WHAT YOU NEED TO KNOW ABOUT FOXGLOVES
• Flower stalks can reach heights of five or six feet. While they may not initially need staking, they may topple as the season progresses. I don’t stake mine, probably out of pure laziness, but also because I like the way the collapsed stalks mark the place where I need to look for new plants.
• Foxgloves grow best in Zones 4-8. In cooler regions they can take full sun, but in hot areas prefer part to full shade. Their soil preferences run to well-drained, acidic soil rich in organic matter. Although the authorities say foxglove is susceptible to crown rot, powdery mildew and leaf spot, despite the humidity here, my foxglove foliage has yet to fall victim to the powdery mildew that bedevils the leaves of my phlox plants.
• Foxgloves should be mulched to keep soil moist. I tuck lots of leaves and straw around mine. Foxglove foliage remains green all winter, and while temperatures in the teens or single digits may make it look defeated, the defeat is temporary. Foliage perks up as temperatures climb. In spring, add a thin layer of compost and more mulch, and your foxgloves will love you.
What's in a Name?
• Foxgloves’ genus name is Digitalis. (Yes, that digitalis, the heart medicine.) All parts of the plant are poisonous, so if you have small children around who are prone to putting foreign objects in their mouths, don’t plant foxgloves.

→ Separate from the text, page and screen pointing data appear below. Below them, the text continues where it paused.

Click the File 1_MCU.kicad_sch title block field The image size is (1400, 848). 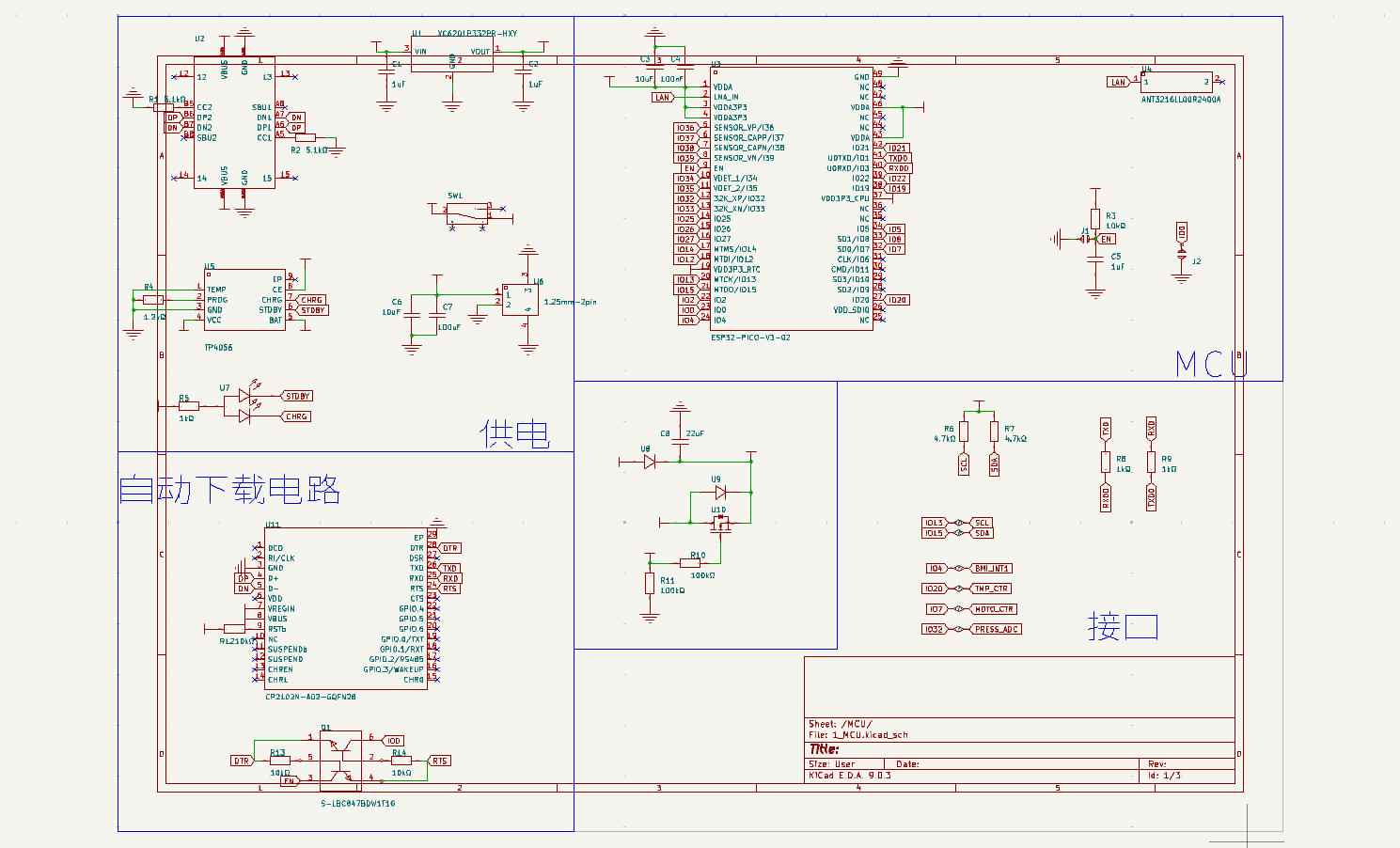pos(857,735)
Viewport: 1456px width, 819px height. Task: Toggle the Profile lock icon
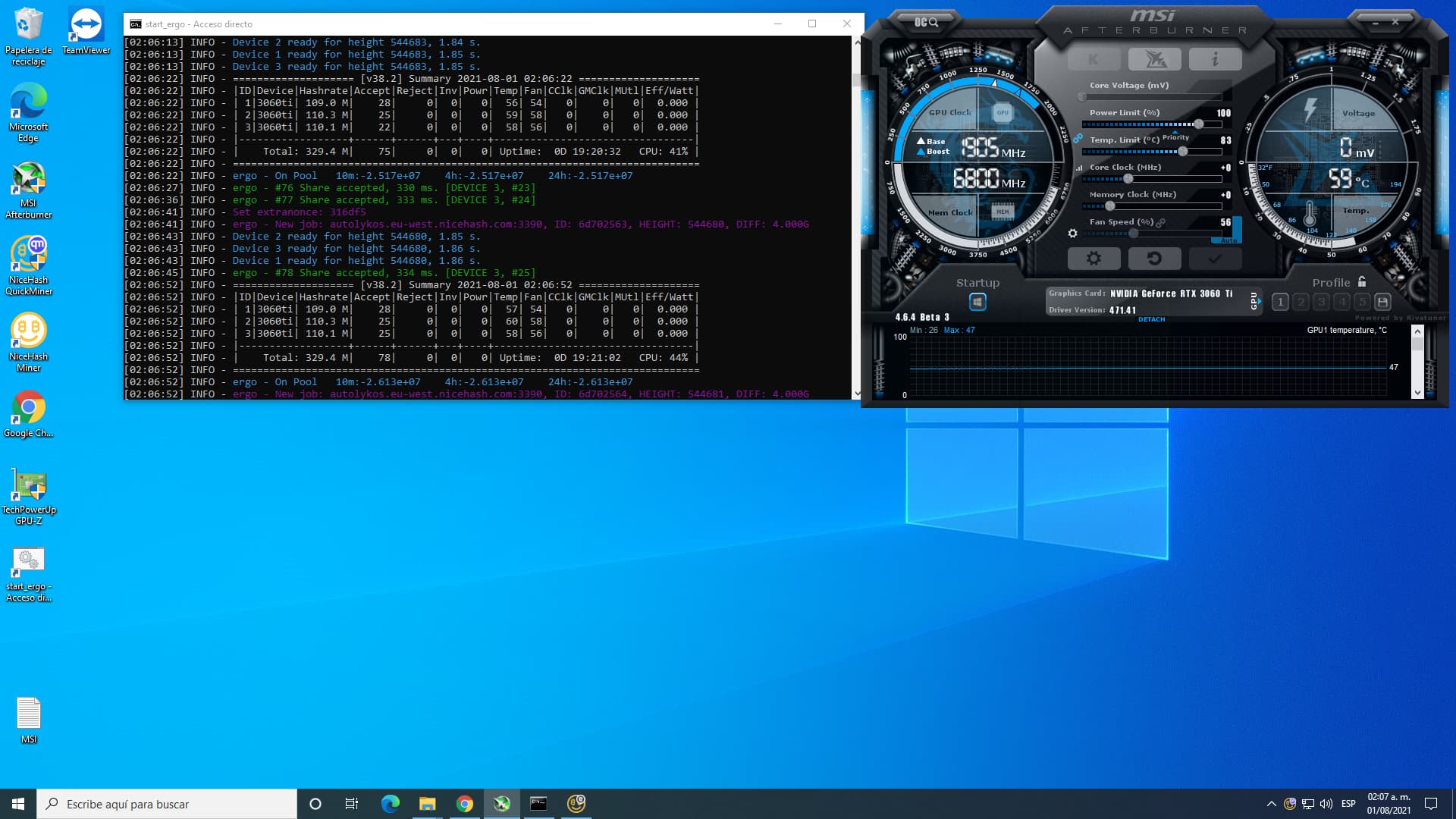click(x=1362, y=282)
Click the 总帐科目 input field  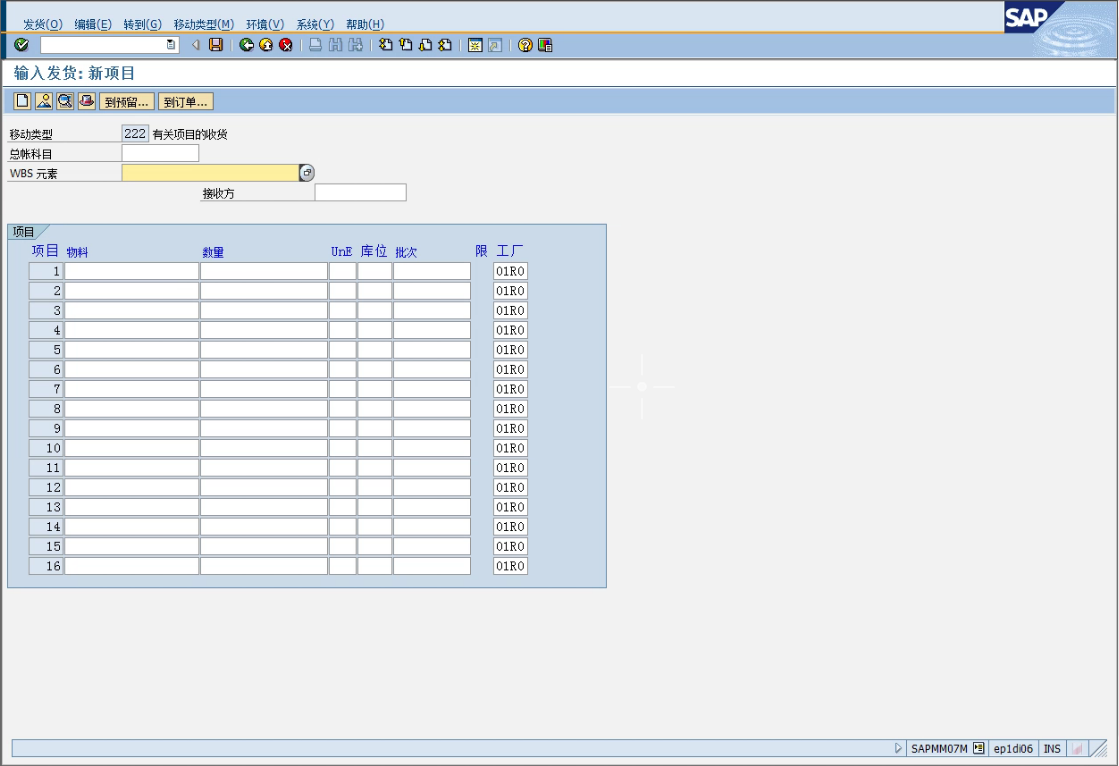point(160,153)
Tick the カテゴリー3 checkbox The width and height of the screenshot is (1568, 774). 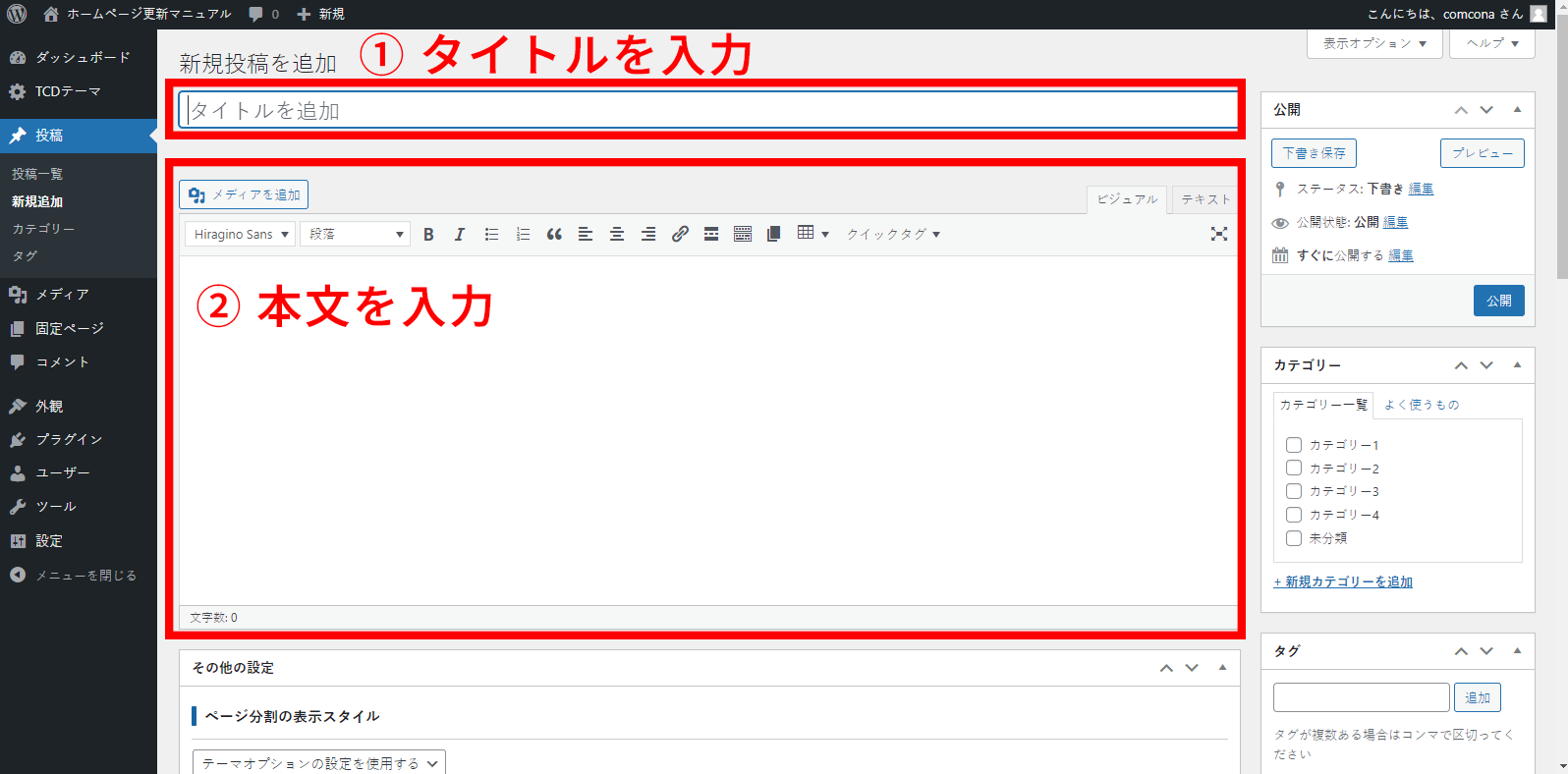(x=1294, y=491)
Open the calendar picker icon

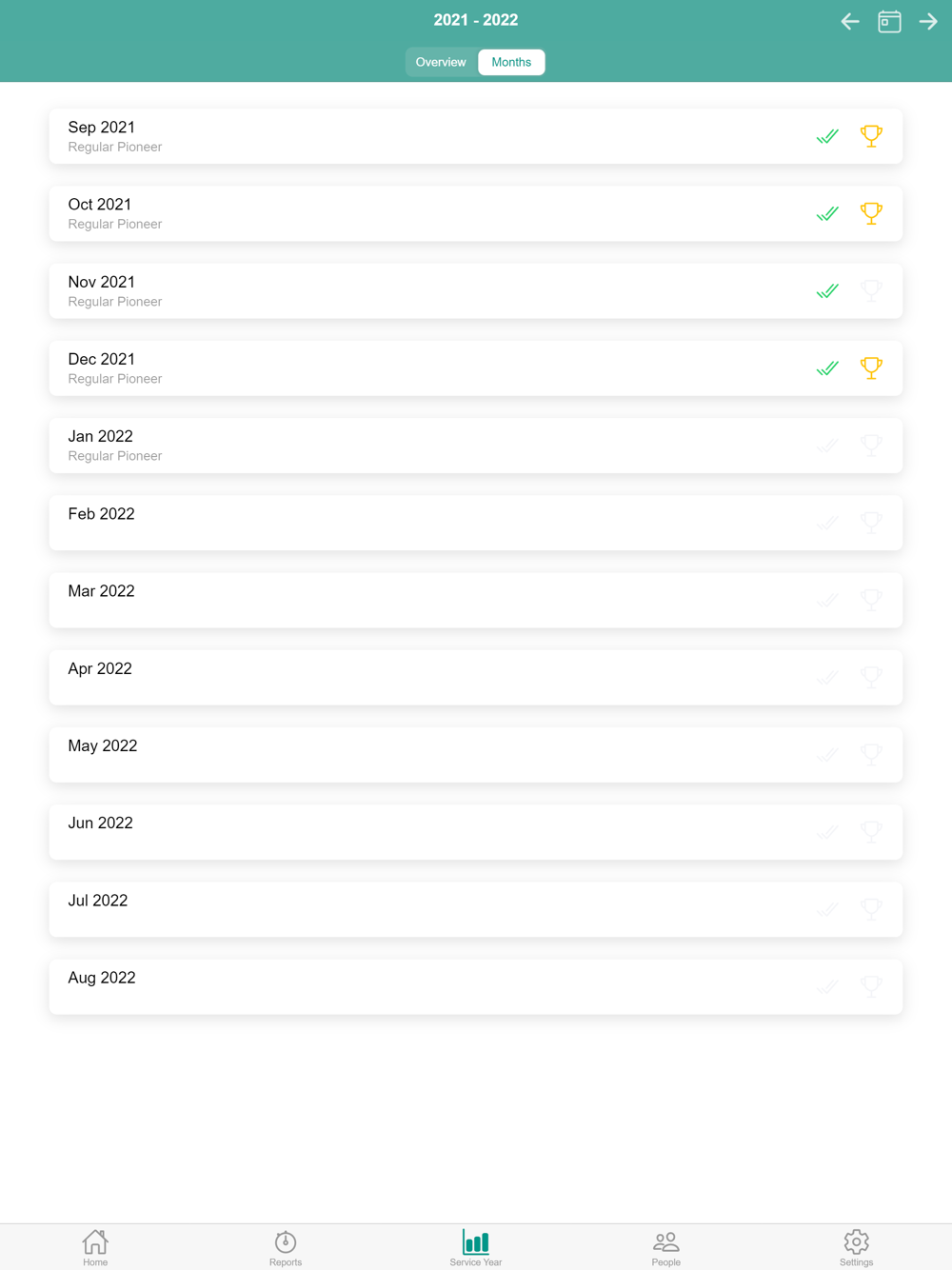click(889, 21)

• The Latin genus name translates to “measuring a finger’s breadth,” a reference to the size of a foxglove flower – just about big enough to fit a fingertip into. (Check for visiting bees before trying this out.)
• According to the University of Arkansas cooperative extension, the common name comes from an old English “foxes glofa,” a reference to a myth that foxes used the blooms to sheathe their paws to sneak into farmers’ poultry yards undetected. Since foxgloves grew on the wooded slopes used by foxes for their dens, maybe that’s understandable, though it would have been a tight fit for even a newborn fox kit to insert a paw into one of those flowers.